#### Source text:
╔══

Accordingly, in one embodiment of the invention, shown schematically in FIG. 3, a hydraulic classifier 20 was provided having a body 22, an inlet 24 allowing introduction of slurry (not shown), a plurality of underflows 26 allowing removal of coarse particles from a bottom of the classifier 20, and an outlet 28 allowing removal of particles which pass through the classifier 20 without settling. Any suitable structure may be used for inlet 24, such as a manifold for dispersing slurry evenly across a top of the classifier body 22. It can be seen that the area above each underflow 26 can be considered an individual cell, although not physically divided as in the classifier depicted in FIG. 2.

A slurry flow may be established in a first direction represented by arrow A, from inlet 24 to outlet 28. The hydraulic classifier 20 further includes a divider assembly 30 comprising a plurality of dividers 31, defining a plurality of inclined channels 32. The inclined channels 32 allow a flow of fly ash particles in a downward direction (represented by arrow B) that is different from the direction of slurry flow. It will be appreciated that the dividers 31 are oriented such that the surface on which the particles settle is transverse to the direction of slurry flow (arrow A). In the depicted embodiment, particle flow (arrow B) substantially defines a cross-current flow relative to the direction of flow of the slurry (arrow A). In the illustrated example, an included angle of about 90 degrees is provided between the two directions of flow (arrows A and B). However, it should be appreciated that the included angle between the two directions of flow may vary significantly in accordance with the angle at which the dividers 31 are held, with the feed slurry flow rate, and the like.

Divider assembly 30 effectively creates a very wide, very shallow channel for slurry flow by folding the channel within the body 22, without altering the length or depth of body 22. It will be appreciated that it is desirable to orient dividers 31 at a pitch which exceeds an angle of repose of the fly ash particles, i.e., at a pitch which reduces the tendency of the particles to rest on the dividers 31 without moving, to prevent excessive sedimentation on the divider surfaces. In the depicted embodiment, dividers 31 are disposed at an included angle of about 45° from a plane defined by the longitudinal axis of the classifier body 22. However, the dividers 31 may be disposed at an included angle of from about 36° to about 70° without impairing efficiency of the classifier 20.

EXAMPLE 2

Referring to FIG. 4, a hydraulic classifier 34 was fabricated substantially as described in Example 3, having a body 36, an inlet 38 such as a manifold, allowing introduction of slurry (not shown), four underflows 40 allowing removal of coarse particles from a bottom of the classifier 34, and a plurality of outlets 42 allowing removal of particles which pass through the classifier 34 without settling. In the depicted embodiment (see FIG. 4a), the outlets 42 are submerged launders 43 passing through an end wall of the body 36, comprising in the depicted embodiment a substantially tubular passageway 45 having an inlet 47 through which the desired particles pass to an outlet 49 from where the particles may be recovered for storage and/or further processing. The submerged launder creates a still zone which is useful for collection of ash and debris with densities less than 1 gm/cm.

╚══

#### Extracted entries:

╔══

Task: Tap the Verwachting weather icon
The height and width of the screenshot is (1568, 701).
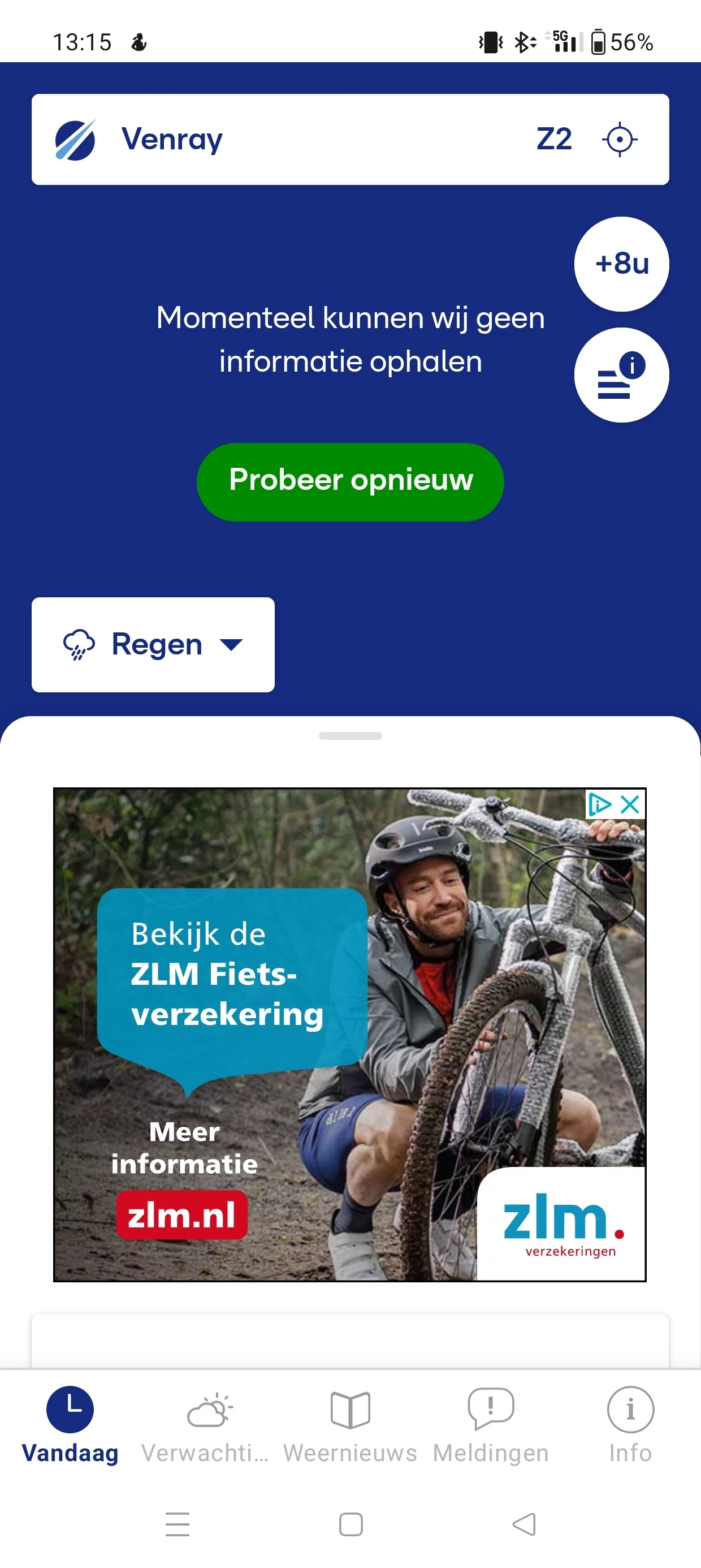Action: 210,1410
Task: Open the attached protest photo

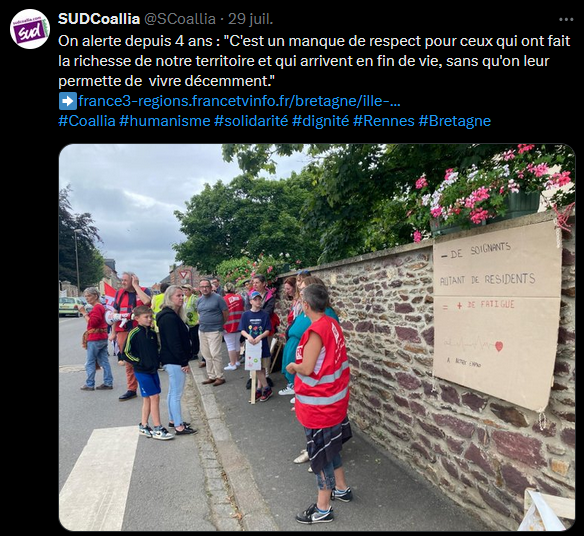Action: tap(317, 337)
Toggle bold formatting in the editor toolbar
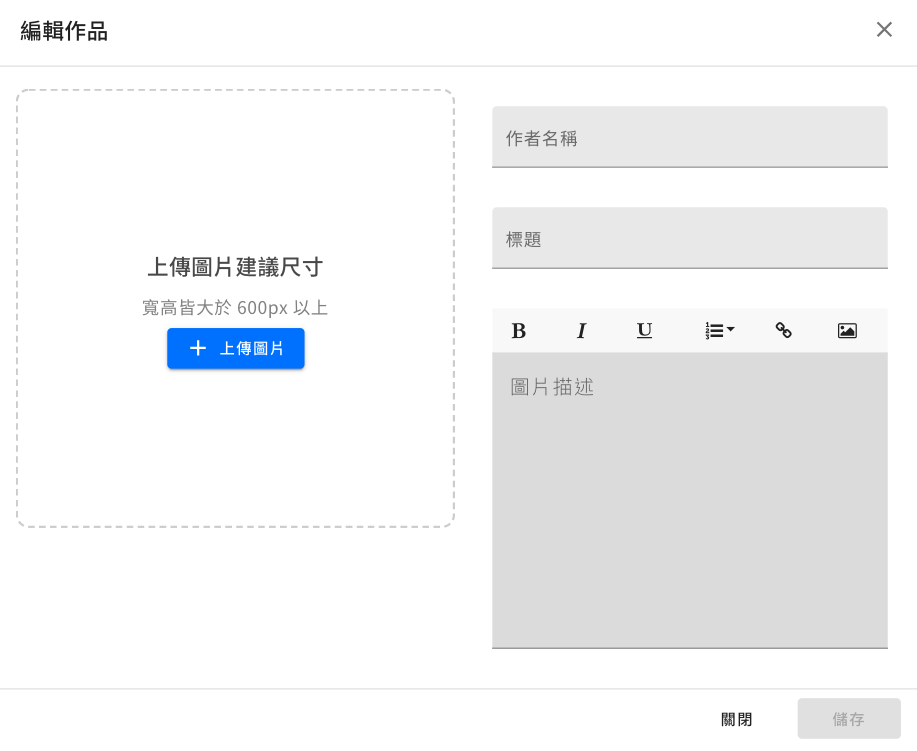The image size is (917, 751). click(518, 331)
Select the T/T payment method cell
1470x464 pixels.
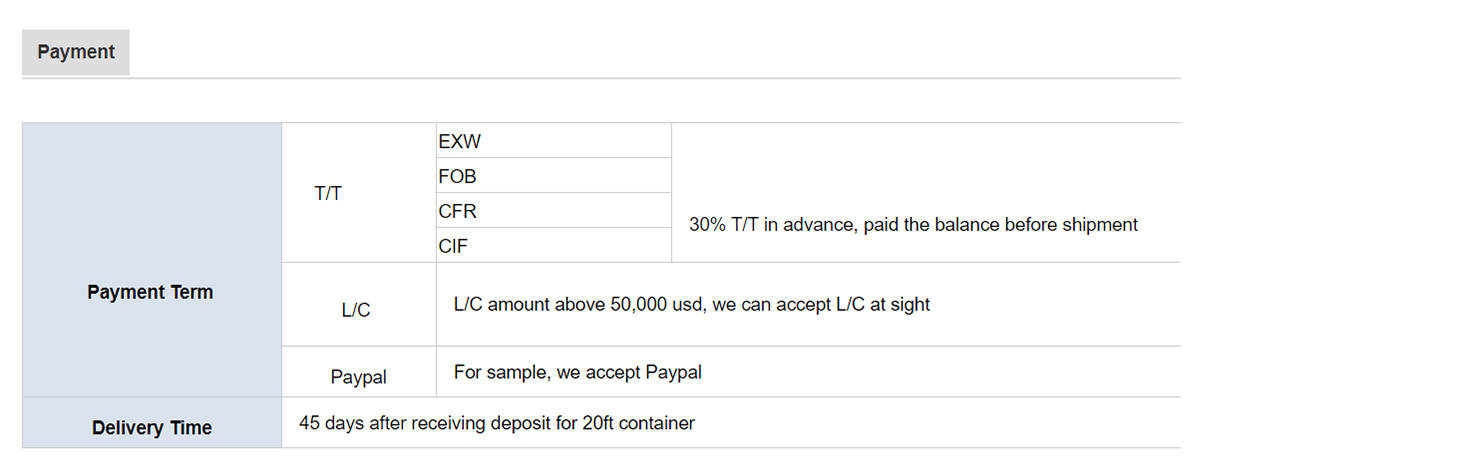point(328,194)
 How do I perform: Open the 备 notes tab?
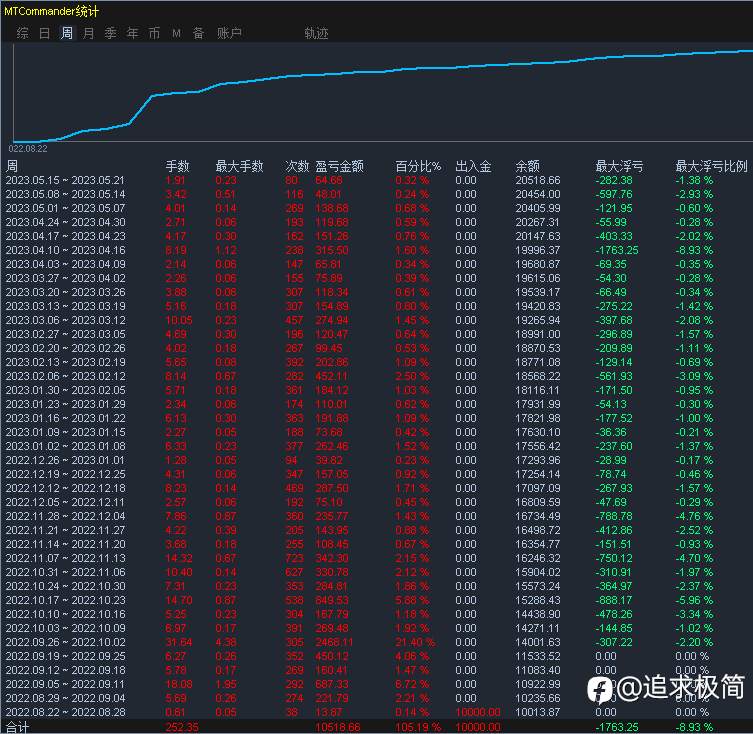click(198, 33)
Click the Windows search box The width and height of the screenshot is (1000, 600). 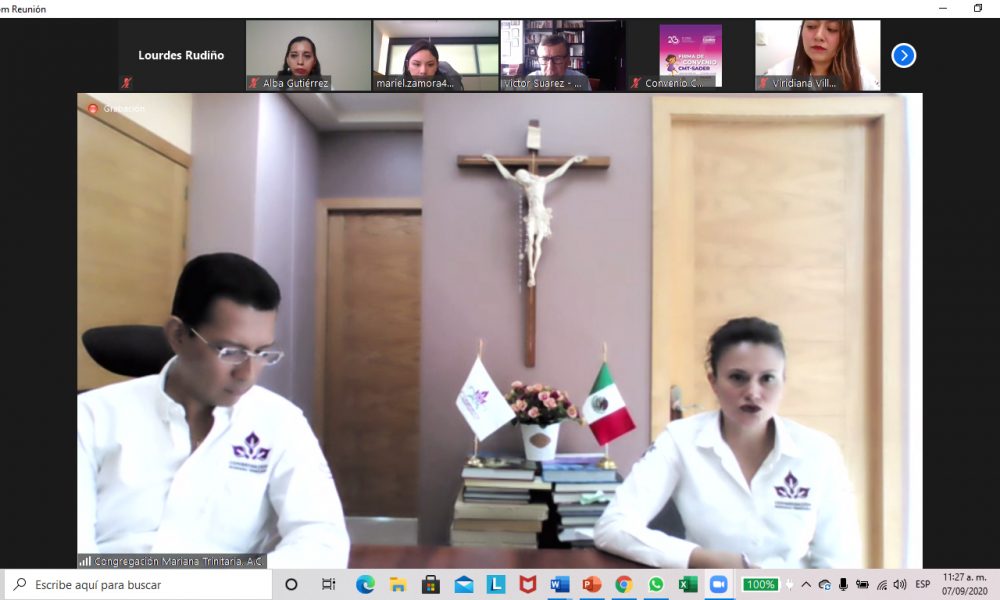[x=138, y=584]
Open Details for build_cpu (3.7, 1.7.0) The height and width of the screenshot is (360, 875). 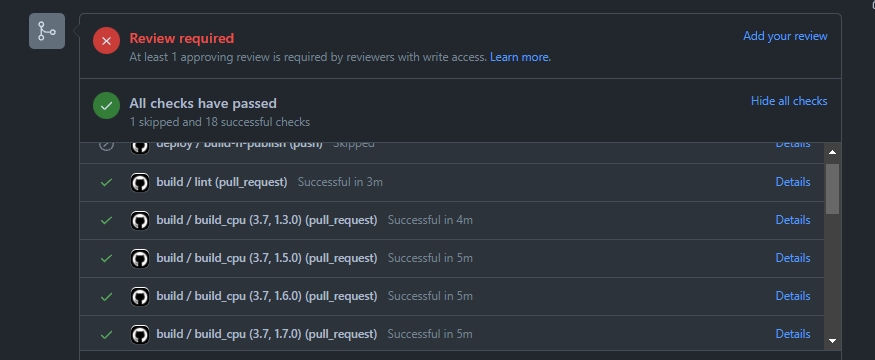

╚══

#### Stated goal 1:
Answer these questions from the hydraulic classifier text.
(a) In the illustrated example, what included angle is provided between the direction of slurry flow and the direction of particle flow?
(b) Within what range of included angles may the dividers be set without impairing the efficiency of the classifier?
(c) How many underflows does the hydraulic classifier shown in FIG. 4 have?
#### Stated goal 2:
Report each line of the entries that contains the word "Task". Case counts.

#### Exercise response 1:
(a) About 90 degrees.
(b) From about 36° to about 70°.
(c) Four.

#### Exercise response 2:
Task: Tap the Verwachting weather icon
Task: Open the attached protest photo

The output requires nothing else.